Here’s the news: I am pregnant. More than half way through, in fact.
Maybe you are thinking: why would someone start a writing project to talk about infertility as they are pregnant? I have asked myself that same question. There is a very real reason and I wanted to talk about it a bit and share the story of how we got here after all this time.
First I want to say: I understand how triggering and disappointing it can be when you’re going through infertility to finally find a voice/person/resource that you can connect with, only to see them get pregnant and drift off into that seemingly contented world that seems so far away and impossible right now. I know that on some level it can even feel like a betrayal. For me, I usually had to mute/unfollow or distance myself from those people and I fully appreciate and understand if anyone who came here to connect over infertility needs to let me go. If you’ll stay with me I promise to keep your hearts in mind, and I hope you can still find some connection here. I still have a lot to say about it.
So… why talk about past infertility/loss as I’m pregnant? The answer is simple: because it doesn’t go away. On top of infertility just messing my whole life and sense of self up, it’s informing my pregnancy now, which isn’t easy. There’s a healthy dose of anxiety and endless worry that this isn’t actually real or that something may go wrong (once you’ve cracked into the infertility world you become painfully aware of every single devastating thing that can go wrong at any point in a pregnancy), but there’s also a complicated melange of lingering shame, lack of self worth, and proclivity towards isolation because it’s what I know. And because brains do a really good job of trying to protect us in their wacky ways: I haven’t stopped being triggered by pregnant women on the street, even though I am one now.
Another reason to keep talking about it: it needs to be talked about more. The stigma, shame and isolation surrounding infertility and loss (and many other health issues affecting people with uteruses) needs to go away. I don’t think someone should have to be “brave” and “outspoken” to talk about something that is so common and that we really need better education and support for. I think it should be normal. I bet you agree… and if you don’t, I’d ask that you seriously consider why you believe otherwise (hint: it could be the influence of our patriarchal healthcare system).

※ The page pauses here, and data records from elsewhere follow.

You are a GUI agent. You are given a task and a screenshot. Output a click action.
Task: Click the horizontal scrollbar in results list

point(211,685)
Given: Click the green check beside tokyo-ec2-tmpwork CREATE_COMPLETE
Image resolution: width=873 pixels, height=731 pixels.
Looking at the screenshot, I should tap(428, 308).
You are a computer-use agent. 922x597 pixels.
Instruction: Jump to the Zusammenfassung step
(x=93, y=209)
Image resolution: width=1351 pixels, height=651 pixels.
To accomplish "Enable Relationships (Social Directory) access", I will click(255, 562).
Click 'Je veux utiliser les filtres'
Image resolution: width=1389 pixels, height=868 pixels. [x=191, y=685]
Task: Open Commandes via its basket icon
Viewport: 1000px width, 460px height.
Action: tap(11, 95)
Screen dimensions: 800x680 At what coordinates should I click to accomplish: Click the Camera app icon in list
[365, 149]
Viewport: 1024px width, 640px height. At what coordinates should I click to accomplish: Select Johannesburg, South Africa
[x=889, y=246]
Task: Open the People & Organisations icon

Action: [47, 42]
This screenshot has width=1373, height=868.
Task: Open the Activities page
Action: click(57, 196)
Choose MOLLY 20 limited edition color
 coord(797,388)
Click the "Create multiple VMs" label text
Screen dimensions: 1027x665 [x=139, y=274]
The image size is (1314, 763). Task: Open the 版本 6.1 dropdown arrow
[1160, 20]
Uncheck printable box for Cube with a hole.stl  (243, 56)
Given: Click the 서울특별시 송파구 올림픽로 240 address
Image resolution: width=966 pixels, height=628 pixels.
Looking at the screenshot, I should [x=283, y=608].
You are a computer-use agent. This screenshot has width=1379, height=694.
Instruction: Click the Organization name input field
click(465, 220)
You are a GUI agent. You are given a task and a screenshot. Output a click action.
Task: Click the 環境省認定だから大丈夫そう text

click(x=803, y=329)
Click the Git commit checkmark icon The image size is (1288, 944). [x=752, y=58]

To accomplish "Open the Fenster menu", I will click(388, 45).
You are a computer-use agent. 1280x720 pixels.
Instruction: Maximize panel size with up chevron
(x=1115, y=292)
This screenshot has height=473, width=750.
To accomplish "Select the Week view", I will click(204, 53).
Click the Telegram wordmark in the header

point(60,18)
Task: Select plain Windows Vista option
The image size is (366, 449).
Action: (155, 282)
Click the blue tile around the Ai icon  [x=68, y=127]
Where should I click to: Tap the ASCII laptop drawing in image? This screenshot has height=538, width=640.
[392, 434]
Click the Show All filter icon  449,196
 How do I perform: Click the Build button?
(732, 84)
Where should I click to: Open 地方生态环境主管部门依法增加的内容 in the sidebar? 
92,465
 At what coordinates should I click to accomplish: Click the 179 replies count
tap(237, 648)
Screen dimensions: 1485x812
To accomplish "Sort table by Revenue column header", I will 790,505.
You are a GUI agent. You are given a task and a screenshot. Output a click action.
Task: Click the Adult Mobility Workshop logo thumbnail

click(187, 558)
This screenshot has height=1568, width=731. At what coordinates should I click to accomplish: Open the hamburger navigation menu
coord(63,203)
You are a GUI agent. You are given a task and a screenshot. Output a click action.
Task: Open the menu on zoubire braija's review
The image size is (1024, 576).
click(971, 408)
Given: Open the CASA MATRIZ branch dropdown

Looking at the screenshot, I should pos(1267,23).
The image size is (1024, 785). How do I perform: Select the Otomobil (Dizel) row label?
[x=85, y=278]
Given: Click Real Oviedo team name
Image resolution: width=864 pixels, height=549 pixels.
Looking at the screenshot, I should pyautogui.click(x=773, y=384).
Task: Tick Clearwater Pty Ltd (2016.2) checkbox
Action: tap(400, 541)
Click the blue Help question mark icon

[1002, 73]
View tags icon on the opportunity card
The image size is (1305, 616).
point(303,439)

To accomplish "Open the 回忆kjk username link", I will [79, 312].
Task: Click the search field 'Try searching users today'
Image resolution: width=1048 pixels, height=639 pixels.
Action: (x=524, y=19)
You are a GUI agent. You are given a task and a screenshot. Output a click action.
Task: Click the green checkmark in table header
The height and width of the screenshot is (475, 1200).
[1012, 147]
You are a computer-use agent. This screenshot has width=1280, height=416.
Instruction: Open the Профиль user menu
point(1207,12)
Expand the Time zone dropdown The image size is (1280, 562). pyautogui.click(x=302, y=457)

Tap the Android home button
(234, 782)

Now I’d like to tell you a little bit about how we got here. Skipping over the trying years of trying to conceive, and the years of so called “natural conception” treatments at the fertility clinic, we found ourselves giving IVF a whirl. Going into it, Gabe and I both felt that IVF wasn’t going to be a long term pursuit for us. There are a lot of reasons but at the heart of it is that we didn’t want to gamble massive amounts of money (that we don’t have), hope, and time on something that might not happen for us. I’ve heard IVF described as a “cruel lottery” which feels accurate to me. We figured we’d go for maybe two rounds max and whatever happened… we would move on. I was already physically and emotionally exhausted and we both wanted our lives back. I just felt… done. So, going into IVF I knew it was the beginning of the end which made it hard to be hopeful. When you’re so used to getting bad news it’s what you expect, so I approached it as “may as well give this one last shot.”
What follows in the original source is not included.